Bookmark and Share

Notice: On April 23, 2014, Statalist moved from an email list to a forum, based at statalist.org.


[Date Prev][Date Next][Thread Prev][Thread Next][Date Index][Thread Index]

Re: st: RE: if, in using issues with ado files: syntax bug?


From   Kevin Geraghty <[email protected]>
To   [email protected]
Subject   Re: st: RE: if, in using issues with ado files: syntax bug?
Date   Mon, 12 Mar 2012 16:19:48 -0700 (PDT)

Thanks, Nick.

It still feels like unexpected and illogical behavior to me. The syntax permits one to combine "if" and "using", or "in" and "using".  Given the current syntax-checker  behavior, I cannot think of *any* circumstances where it in fact makes sense to write a command with both "if" and "using", or both "in" and "using". So why permit it? Same deal with combining a varlist with "using". 

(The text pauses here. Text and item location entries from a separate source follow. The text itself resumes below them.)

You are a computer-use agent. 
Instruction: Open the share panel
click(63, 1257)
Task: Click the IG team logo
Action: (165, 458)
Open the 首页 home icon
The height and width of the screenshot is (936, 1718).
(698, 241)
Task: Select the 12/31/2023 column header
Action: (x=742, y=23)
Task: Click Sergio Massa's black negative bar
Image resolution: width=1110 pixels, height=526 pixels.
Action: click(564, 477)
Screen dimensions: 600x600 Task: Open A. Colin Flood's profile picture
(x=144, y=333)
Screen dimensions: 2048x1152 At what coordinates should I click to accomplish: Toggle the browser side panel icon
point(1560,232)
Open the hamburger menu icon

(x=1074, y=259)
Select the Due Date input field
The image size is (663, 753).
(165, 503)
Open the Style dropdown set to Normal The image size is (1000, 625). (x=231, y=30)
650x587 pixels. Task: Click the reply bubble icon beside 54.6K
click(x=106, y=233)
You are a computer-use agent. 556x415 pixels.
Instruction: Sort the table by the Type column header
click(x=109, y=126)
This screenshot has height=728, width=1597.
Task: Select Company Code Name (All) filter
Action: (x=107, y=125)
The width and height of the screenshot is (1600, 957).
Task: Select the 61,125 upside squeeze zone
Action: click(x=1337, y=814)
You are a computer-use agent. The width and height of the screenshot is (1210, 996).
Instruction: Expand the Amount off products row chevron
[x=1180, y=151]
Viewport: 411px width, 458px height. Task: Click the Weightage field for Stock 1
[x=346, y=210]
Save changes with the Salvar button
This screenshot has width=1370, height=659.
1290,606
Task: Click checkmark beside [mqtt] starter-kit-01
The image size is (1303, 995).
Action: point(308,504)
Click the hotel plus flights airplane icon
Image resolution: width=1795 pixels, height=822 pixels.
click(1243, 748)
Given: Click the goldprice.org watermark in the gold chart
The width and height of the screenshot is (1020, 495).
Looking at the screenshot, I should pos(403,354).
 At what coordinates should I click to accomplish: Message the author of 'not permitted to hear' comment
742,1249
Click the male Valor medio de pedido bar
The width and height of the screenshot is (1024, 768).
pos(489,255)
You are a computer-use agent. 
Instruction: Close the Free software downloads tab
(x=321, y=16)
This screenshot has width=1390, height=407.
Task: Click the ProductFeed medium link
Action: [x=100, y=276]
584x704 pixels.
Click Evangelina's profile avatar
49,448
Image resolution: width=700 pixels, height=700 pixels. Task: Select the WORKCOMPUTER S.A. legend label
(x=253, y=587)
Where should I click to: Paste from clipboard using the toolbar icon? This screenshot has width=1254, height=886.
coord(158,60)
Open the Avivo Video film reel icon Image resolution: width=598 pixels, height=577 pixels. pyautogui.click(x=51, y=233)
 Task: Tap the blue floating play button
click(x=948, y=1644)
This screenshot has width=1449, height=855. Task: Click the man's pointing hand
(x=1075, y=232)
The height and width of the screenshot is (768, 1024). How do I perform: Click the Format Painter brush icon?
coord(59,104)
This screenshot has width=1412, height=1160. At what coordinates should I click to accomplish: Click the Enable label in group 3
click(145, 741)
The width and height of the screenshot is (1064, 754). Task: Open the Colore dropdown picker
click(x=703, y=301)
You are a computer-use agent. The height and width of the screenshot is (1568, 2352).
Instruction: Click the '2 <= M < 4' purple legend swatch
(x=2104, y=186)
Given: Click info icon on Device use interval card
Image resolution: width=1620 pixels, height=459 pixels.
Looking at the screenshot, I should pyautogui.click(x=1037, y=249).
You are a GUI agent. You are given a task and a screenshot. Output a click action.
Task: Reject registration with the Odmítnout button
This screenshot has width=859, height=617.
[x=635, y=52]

note also that the stata builtin "describe" takes both a varlist and a "using" clause, and it behaves in accordance with my intuition, not with the syntax enforced on user-written ado files. That is, the validity of the varlist is checked against the "using" dataset, not against the one in memory. In truth though, a cursory sweep does not reveal instances of stata built-ins which combine "if" or "in" with "using", and "describe" is the only example I stumbled across of varlist + "using"



 

----- Original Message -----
From: "Nick Cox" <[email protected]>
To: [email protected]
Sent: Monday, March 12, 2012 1:40:19 PM
Subject: Re: st: RE: if, in using issues with ado files: syntax bug?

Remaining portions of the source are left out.